Die Perspektive der Alltagskultur könnte ein Bindeglied zwischen politischer Geschichte, gesellschaftlichen Funktionsmechanismen und individueller Erfahrung bilden. Danach fragte die Ausstellung Fortschritt, Norm und Eigensinn, deren Titel drei Pole gesellschaftlicher Entwicklung in der DDR andeutete.

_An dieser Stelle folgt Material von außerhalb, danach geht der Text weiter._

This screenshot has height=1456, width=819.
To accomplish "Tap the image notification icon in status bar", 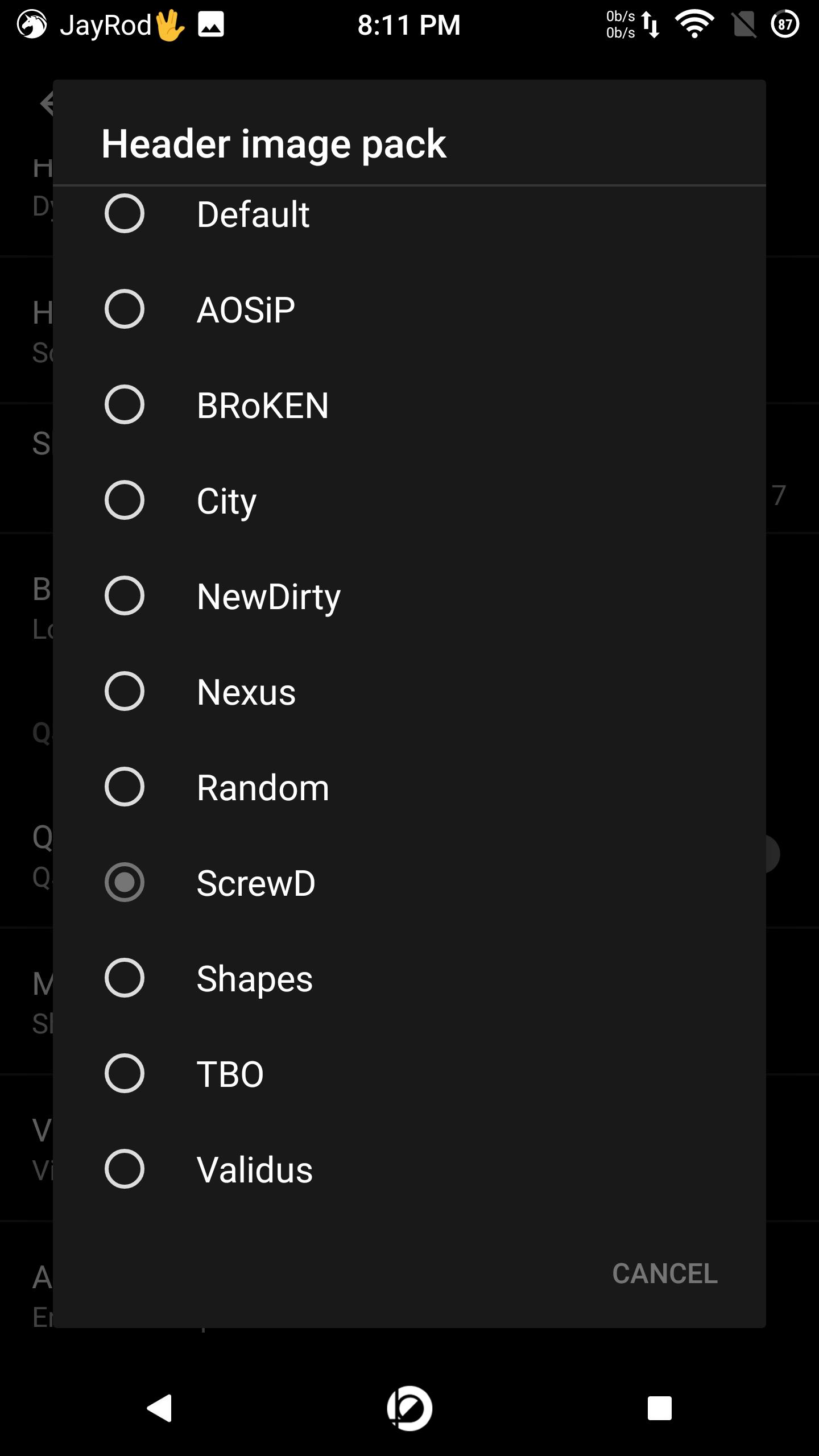I will pyautogui.click(x=211, y=25).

Fortschritt steht für die Triebkräfte in der DDR-Gesellschaft nach Verbesserung der Lebensverhältnisse und sozialer Gerechtigkeit, Norm ist Begriff für Einengung, bürokratische Verkrustung, den Versuch der Lenkung und Steuerung aller Lebensbereiche. Eigensinn dagegen bezeichnet die individuellen und kollektiven Vorstellungen und Handlungsstrategien, die lebenspraktische Aneignung des Landes.

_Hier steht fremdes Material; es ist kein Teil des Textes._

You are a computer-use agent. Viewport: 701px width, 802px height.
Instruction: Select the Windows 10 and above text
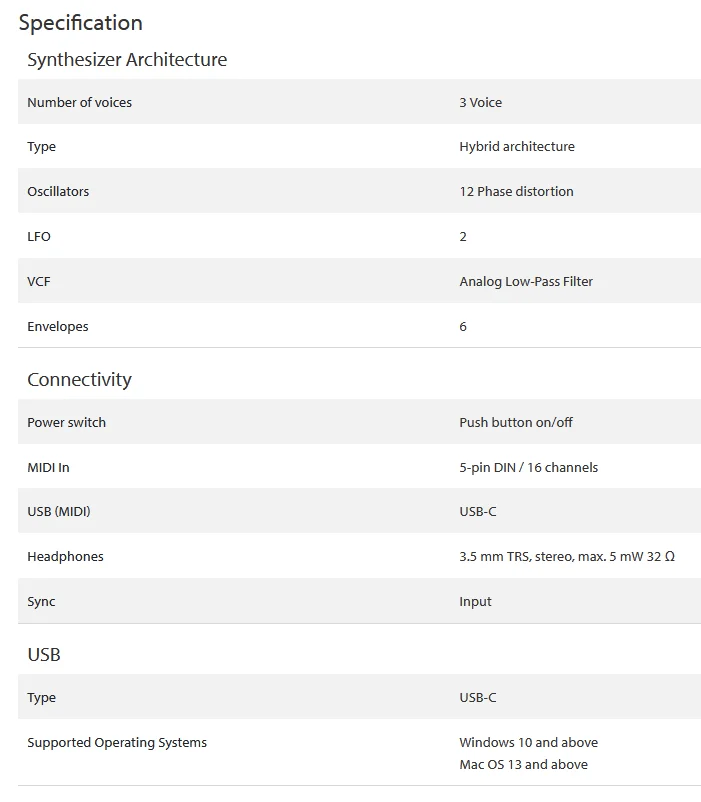(528, 743)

Die Ausstellung stellte den Kalten Krieg und die Systemkonkurrenz vor, die Ost und West – systemübergreifende Literatur, die Macht und ihre Symbole, Bildung und Erziehung, Kinderzeitschrift „Bummi“, generationsprägende Erfahrungen mittels Fotografien, die Weltjugendfestspiele 1951 und 1973, Vertragsarbeiter in der DDR und Teilnehmer am Bau der Erdgastrasse vor. Brigade, Hausgemeinschaft und Gartensparte, Wohnkultur und die feinen Unterschiede in den Lebensstilen, Sozialpolitik, Formen der Entlohnung und der Motivation durch Lohn, Auszeichnungen und Prämien, Handel, Versorgung und Beschaffungswege waren Thema der Ausstellung, ebenso wie die industrielle Überformung des Oderraums durch Großindustrie.